I’ve gotten back into doing a little sliver gelatin printing and enlarging since I’ve been shooting the Rolleiflex like a madman. I wanted to try something out with my printing, so I was doing split development of my prints with both warmtone and cooltone developer. The way it works is I have two developer trays, one for each kind of developer. I’m using the Ilford Warmtone and Ilford Cooltone (a now-discontinued product that I was given a case of some years ago). I want the shadows cool but the mids and highlights warm, so I start my development cycle with 30 seconds in the cooltone developer, then move to the warmtone developer for the remaining minute and a half. The below examples are printed on Ilford Warmtone paper (if you want a warmtone image, you have to use a warmtone paper – you can make a warm paper go cool with a cool developer, but you can’t warm up a coldtone paper short of sepia toning).

This is the warmest I can get in my highlights and mid tones using this process. The Ilford warmtone paper doesn’t seem to get very warm at all.
Here’s another in my series of Everyday Objects – the near-apocryphal payphone.

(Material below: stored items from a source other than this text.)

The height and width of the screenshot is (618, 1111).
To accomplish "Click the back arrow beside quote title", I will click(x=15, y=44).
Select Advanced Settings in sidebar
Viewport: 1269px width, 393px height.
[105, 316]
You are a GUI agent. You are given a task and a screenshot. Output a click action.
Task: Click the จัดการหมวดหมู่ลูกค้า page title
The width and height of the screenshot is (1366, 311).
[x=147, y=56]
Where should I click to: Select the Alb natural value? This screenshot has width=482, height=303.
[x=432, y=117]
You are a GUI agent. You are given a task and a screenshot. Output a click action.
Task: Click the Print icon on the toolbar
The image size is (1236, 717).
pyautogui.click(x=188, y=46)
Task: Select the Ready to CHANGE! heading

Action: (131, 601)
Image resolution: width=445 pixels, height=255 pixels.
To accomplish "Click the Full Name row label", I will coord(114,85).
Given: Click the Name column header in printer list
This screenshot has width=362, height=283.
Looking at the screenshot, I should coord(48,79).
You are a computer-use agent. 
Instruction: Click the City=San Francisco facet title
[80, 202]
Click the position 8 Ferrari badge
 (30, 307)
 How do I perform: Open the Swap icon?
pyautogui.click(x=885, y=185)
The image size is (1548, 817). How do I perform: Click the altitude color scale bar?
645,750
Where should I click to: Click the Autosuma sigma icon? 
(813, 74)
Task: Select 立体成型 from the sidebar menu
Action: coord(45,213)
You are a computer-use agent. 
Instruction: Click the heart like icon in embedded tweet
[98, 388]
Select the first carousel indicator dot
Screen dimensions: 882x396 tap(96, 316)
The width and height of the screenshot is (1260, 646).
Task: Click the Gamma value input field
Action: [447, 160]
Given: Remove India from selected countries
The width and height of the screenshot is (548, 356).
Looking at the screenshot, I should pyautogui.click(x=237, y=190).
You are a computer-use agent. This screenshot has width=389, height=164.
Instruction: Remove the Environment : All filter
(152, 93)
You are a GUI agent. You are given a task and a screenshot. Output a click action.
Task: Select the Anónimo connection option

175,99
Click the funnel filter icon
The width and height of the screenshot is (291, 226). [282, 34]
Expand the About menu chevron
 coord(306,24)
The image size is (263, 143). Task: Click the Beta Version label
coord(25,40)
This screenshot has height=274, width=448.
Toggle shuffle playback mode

In trying to find one, it actually took some looking! They’re not completely vanished from the landscape, but you actually have to go looking in somewhat rougher neighborhoods now to find one because anyone living above the poverty line these days has a cellphone, and nobody wants to carry around a pocketful of quarters AND dimes to make a call.

I was getting a little nervous about making enlargements as it has been forever and a day (at least five years) since I last made an enlargement. Turns out it’s a skill like riding a bike – once you learn, you never really forget.
Both shots were taken with my Rolleiflex 2.8E, on Ilford HP5+, developed in Pyrocat HD. I think I’ve mentioned it before, but Pyrocat is my go-to developer, even for small and medium-format negatives to be enlarged (or scanned!). Pyro developers in general have great built-in contrast masking from the stain, so it is possible to retain detail in highlights in images that would require burning and dodging were they processed in another developer.